Thursday 16 June 2016

"I want some antibiotics"

a neighbour told me yesterday. She was on her way to the doctor. She has a heavy cold - but no worse than the one I have been nursing for the past ten days. 
Apparently antibiotics will work for her. They won't work for me. You see I have a cold, a proper cold. I am still snuffling and occasionally sneezing. I am coughing and I feel fuzzy headed - which probably shows in the way I am writing this. 
I also know that, given time, lots of fluids and the occasional pill for headache and general aches and pains relief, I will recover. It's annoying, especially when I have a lot to do but...I will recover. Antibiotics are not going to help me. 
I have had just one lot of antibiotics in the last sixteen years - and I cannot remember when I had any before that. On the occasion I had them I was really ill.  I actually needed antibiotics unless I wanted to end up in hospital and put the Senior Cat there out of worry as well.  Fortunately for me the antibiotics worked on that occasion and I was back to prowling quietly around within a few days. A couple of weeks later I was my usual self. 
I can remember the doctor saying to me, "I don't really want to prescribe these but I think you are sick enough to need them."
It's an attitude I like.
I get annoyed when people demand antibiotics simply in the hope they will feel better faster, simply because they don't like feeling sick.  It's not fair on the rest of us.
We need antibiotics. We need them for the people who really need them.
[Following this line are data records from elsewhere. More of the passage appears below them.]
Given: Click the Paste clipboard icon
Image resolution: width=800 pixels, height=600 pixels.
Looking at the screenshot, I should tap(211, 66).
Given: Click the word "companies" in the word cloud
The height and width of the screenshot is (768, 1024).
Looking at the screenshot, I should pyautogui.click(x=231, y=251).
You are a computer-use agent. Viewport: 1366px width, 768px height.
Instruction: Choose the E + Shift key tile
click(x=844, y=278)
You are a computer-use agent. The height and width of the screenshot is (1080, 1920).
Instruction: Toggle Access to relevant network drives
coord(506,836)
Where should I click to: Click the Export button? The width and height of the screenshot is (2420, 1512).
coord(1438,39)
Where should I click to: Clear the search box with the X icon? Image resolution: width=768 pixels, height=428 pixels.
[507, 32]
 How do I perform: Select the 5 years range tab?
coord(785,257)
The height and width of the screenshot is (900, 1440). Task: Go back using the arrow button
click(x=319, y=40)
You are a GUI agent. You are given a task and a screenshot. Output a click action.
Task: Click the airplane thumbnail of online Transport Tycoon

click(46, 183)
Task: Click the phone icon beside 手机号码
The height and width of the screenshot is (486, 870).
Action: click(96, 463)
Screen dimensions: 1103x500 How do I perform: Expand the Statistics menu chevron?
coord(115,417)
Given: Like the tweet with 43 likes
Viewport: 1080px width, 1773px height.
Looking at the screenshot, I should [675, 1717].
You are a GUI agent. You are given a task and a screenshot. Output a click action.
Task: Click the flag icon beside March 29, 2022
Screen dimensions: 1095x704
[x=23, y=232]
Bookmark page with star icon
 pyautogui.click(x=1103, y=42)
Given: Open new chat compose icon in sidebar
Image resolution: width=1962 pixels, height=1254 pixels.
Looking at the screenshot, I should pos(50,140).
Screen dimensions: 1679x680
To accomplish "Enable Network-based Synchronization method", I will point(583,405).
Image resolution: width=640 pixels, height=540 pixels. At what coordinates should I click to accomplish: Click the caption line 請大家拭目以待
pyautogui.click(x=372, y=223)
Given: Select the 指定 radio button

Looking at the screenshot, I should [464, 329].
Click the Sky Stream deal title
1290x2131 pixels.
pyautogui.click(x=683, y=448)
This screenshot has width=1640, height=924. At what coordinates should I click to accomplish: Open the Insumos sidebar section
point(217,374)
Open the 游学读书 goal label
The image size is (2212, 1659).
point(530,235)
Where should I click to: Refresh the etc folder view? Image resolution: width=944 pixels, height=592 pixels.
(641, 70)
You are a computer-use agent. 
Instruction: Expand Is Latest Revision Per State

We need them to ensure that people who are already in a poor state of health have the capacity to fight infections. We need them for cancer patients and people with chronic diseases or suppressed immune systems. 
We don't need them for otherwise healthy people who simply don't like being sick for a short time. The excuse that they can't miss work or that there is nobody else to care for family might sound good but it isn't really doing anyone any favours. 
But my neighbour went off to the doctor and, no doubt, got her antibiotics. I put the rubbish into the recycle bin and prowled back into the house wishing I had some antibiotics, some magic pills that  would make me feel instantly better.
It's not going to happen. It would be selfish to take antibiotics. I also hope that if I don't take them now and I ever do get ill enough to need them then my own ability to fight infection will be a little better for not having taken them earlier.
Well I am telling myself that anyway.

1 comment:

Adelaide Dupont said...

Thank you Cat.

The words in your last paragraphs tend to be how I feel about antibiotics also.

I think of the children who are stuffed up with antibiotics for ears or other open spaces before they are four or five or can otherwise speak up. A very pre-emptive way of doing it.

How do we build up our abilities to take infection?

And I am remembering "The implications of the antibiotic revolution had not been realised".